TD Ameritrade or Robin Hood


The same six order types from the web ticket appear on TDA’s basic mobile app.

The advanced app has several more trade types, including market on close, order cancels other, and blast all.

Charting is very good on either TDA app.

Robinhood has just one app, and charting is not good at all. There is no horizontal viewing capacity, and there are no tools to comment on.


Robinhood versus Ameritrade


Robinhood’s mobile trade ticket is the same one that appears on the website, and this means there are no pro-level order types or even the ability to sell short.

Other highlights on TD Ameritrade’s apps, like mobile check deposit and streaming video news, are absent on Robinhood’s mobile platform.

Both brokers have apps for Apple Watch.

Winner: TD Ameritrade


Stock Research


Equity research at Robinhood is fairly straightforward for the simple fact that the brokerage firm doesn’t offer many research tools. The company doesn’t have a stock screener, although it does group stocks into categories like energy and software.

Stock profiles on the Robinhood site have a few details such as earnings histories and analyst ratings.

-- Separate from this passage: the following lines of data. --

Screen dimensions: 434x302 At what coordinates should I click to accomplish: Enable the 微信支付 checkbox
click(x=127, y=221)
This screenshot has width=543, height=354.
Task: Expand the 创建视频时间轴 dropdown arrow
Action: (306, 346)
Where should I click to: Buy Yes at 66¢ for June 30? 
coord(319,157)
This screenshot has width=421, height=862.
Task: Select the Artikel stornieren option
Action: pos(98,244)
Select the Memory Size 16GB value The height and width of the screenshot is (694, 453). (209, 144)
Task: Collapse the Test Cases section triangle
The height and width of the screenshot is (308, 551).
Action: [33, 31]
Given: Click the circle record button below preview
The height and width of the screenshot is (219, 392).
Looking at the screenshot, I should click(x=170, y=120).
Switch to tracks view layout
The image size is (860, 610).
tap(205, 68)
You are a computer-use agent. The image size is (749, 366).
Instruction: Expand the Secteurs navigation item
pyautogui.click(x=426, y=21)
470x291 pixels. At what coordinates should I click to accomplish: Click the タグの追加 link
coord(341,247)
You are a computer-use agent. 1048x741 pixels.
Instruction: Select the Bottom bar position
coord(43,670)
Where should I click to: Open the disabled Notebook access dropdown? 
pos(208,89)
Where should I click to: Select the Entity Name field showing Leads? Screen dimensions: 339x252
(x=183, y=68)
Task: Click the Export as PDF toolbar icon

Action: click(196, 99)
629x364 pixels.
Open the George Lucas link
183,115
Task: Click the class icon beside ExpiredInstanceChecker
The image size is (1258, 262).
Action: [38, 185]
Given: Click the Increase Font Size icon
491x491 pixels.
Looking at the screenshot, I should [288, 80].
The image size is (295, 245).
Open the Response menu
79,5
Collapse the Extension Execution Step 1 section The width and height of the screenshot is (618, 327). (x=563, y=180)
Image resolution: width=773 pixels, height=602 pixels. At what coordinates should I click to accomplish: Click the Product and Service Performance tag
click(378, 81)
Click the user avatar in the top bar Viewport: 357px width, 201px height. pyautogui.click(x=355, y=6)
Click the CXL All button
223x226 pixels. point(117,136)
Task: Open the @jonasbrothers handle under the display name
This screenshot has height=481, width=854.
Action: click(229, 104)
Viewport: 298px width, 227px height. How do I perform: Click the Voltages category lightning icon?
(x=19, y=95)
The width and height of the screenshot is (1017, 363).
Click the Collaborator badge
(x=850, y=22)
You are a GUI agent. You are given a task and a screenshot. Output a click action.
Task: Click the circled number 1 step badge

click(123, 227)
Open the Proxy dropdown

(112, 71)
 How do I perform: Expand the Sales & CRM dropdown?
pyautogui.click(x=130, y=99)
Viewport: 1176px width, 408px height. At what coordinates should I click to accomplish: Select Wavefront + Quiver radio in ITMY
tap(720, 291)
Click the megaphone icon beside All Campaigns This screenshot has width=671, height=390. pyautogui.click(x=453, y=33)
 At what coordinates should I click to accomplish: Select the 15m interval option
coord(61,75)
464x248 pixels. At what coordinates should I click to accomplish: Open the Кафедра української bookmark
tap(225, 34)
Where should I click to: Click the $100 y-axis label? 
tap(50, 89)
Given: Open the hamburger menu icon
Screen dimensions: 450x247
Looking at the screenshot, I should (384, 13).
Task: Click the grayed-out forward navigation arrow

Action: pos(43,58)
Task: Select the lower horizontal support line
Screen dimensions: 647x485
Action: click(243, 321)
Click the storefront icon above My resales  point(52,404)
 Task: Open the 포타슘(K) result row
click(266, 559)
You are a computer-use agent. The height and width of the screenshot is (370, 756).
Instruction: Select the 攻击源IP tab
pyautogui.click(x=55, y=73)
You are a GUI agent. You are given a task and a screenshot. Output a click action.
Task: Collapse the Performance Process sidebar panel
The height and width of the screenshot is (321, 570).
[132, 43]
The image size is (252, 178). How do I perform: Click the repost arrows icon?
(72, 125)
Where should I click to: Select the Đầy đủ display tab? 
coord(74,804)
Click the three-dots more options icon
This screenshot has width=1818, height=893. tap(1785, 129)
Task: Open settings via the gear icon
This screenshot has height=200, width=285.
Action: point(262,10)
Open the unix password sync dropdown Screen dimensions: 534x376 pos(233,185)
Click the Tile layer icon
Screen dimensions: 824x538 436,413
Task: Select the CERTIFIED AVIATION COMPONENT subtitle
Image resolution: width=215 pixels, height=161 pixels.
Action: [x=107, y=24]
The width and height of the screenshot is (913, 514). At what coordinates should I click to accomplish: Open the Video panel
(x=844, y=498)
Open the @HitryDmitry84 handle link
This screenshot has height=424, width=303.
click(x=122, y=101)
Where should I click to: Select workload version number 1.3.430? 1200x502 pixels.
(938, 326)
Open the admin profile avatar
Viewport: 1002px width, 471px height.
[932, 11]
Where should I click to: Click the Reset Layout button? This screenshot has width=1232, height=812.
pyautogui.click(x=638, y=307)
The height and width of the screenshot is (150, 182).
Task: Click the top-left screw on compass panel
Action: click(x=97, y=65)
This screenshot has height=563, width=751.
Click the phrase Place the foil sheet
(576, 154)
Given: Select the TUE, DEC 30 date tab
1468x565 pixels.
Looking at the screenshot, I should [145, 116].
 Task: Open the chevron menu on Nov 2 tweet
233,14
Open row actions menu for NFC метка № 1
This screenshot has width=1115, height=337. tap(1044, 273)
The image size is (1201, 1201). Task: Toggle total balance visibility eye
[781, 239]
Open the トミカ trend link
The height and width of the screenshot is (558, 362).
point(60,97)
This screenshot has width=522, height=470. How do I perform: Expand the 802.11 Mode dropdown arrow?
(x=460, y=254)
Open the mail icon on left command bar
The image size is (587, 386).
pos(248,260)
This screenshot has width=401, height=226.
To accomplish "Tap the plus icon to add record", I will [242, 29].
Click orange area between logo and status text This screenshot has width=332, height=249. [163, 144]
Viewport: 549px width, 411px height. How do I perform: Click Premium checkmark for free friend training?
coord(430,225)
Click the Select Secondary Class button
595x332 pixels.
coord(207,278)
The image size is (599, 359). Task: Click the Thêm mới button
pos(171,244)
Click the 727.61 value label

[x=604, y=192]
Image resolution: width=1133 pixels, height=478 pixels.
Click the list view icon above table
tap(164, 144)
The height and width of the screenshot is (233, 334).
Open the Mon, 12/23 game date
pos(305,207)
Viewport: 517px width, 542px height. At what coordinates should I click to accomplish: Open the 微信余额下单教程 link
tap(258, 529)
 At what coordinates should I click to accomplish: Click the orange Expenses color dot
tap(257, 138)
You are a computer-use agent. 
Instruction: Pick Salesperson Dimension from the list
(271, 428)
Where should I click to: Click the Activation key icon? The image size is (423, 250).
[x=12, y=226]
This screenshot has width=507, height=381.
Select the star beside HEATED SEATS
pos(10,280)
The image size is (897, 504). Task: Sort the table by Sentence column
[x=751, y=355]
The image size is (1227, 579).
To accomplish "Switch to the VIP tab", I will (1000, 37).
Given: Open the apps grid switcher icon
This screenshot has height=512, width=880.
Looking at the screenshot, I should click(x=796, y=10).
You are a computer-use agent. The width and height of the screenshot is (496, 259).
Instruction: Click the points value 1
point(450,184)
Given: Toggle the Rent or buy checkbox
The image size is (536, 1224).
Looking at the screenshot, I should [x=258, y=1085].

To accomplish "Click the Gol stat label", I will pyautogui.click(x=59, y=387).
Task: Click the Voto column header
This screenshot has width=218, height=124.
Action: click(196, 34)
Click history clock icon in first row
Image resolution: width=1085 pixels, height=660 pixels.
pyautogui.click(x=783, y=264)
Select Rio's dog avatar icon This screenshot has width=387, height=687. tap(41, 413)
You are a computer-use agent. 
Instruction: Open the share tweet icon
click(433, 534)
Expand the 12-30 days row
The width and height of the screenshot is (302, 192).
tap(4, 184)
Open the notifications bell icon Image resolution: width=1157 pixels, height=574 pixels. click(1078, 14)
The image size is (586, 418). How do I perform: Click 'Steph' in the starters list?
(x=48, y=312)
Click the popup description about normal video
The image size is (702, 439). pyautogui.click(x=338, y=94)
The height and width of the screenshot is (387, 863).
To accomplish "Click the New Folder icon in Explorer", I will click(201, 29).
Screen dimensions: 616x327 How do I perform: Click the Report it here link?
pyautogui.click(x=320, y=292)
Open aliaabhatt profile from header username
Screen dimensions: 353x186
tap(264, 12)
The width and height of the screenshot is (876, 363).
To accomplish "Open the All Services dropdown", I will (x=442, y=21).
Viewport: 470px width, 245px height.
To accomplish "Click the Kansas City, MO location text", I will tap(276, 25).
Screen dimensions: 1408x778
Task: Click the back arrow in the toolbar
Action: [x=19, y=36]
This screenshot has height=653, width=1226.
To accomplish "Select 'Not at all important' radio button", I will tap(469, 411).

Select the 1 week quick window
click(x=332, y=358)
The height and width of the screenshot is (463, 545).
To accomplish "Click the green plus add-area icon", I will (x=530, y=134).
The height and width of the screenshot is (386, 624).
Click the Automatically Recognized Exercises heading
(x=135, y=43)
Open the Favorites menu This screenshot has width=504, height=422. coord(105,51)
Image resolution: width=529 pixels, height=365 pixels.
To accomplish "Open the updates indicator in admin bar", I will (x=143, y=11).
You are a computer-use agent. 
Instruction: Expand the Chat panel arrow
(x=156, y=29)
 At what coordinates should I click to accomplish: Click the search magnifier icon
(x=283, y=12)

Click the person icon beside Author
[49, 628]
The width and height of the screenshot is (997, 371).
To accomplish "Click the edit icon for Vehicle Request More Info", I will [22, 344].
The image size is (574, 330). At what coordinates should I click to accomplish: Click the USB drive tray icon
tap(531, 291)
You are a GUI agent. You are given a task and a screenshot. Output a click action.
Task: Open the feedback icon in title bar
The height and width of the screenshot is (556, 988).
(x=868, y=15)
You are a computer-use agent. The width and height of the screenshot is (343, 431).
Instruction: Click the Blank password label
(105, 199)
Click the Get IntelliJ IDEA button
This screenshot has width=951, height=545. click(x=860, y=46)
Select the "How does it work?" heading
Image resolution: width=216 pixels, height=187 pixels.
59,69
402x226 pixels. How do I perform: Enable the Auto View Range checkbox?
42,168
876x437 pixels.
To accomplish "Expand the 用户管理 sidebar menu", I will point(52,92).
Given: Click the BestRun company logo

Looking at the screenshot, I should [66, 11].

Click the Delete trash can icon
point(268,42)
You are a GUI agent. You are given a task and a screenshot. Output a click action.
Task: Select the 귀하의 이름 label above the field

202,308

Over at TD Ameritrade, the experience is very different. Right off the bat, the firm has a stock screener, and it’s very good. Examples of search criteria include:

- Volume range
- Earnings surprise
- Price to sales (TTM)
- EPS growth

Stock profiles further amplify the research experience by adding pdf reports from multiple analysts with trade recommendations. TipRanks adds more trade recommendations for an overall score. Profiles also have peer comparisons, an income estimator, and valuations in bar-chart format.

Winner: Once again, it’s TD Ameritrade


Customer Service


Robinhood does not publish its phone number on its website, which is a pretty good indication of the level of service you will get from this company. It does have a help section and a contact form on its site (click on the Account tab in the top-right corner of the site and select Help).

TD Ameritrade does publish its phone number (it’s 800.669.3900 for English speakers and there are several numbers for Chinese speakers). The website itself has a very large section with many self-help features. Examples include:

- Download forms and agreements
- Report a security issue
- Ask Ted (the company’s artificial intelligence)
- Internal messaging

TD Ameritrade also has a large network of brick-and-mortar locations. These will integrate with Schwab’s network when the two brokers finally merge.

Winner: TD Ameritrade easily


Additional Services


DRIP: Auto dividend reinvesting can be turned on at either TD Ameritrade or Robinhood.

Individual Retirement Accounts: Available only at TDA.

Cash Management Features: TDA offers debit cards and checkwriting, while Robinhood has only debit cards.

Fractional Shares: Robinhood, but not TD Ameritrade, offers whole-dollar investing in stocks and ETF’s.

Extended Hours: Pre-market and after-hours trading are possible at either firm in this contest. TDA has longer hours.

Initial Public Offerings: Stock launches are available at both firms. TDA has higher account minimums.

Periodic Mutual Fund Investing: Available at TD Ameritrade.

Winner: TD Ameritrade


Our Recommendations


Mutual Fund Trading: TD Ameritrade is the only option here.

ETF & Stock Trading: Robinhood is the only choice for fractional-share trading. But for the best software and research tools, TD Ameritrade gets our endorsement.

Beginners: Robinhood’s software is easier to use, although TDA’s desktop platform has a practice mode. TD Ameritrade has better learning materials, and its managed account service may be worth a shot.

Long-Term Investors and Retirement Savers: TD Ameritrade.

Small Accounts: TD Ameritrade’s managed accounts have steep minimums. For self-directed trading, Robinhood or TDA will work.


Promotions


TD Ameritrade: $0 commissions + transfer fee reimbursement.

Robinhood: Get one free stock when you open an account.



TD Ameritrade vs Robinhood: Results


Other than cryptocurrencies and fractional-share trading, Robinhood doesn’t have much to offer here.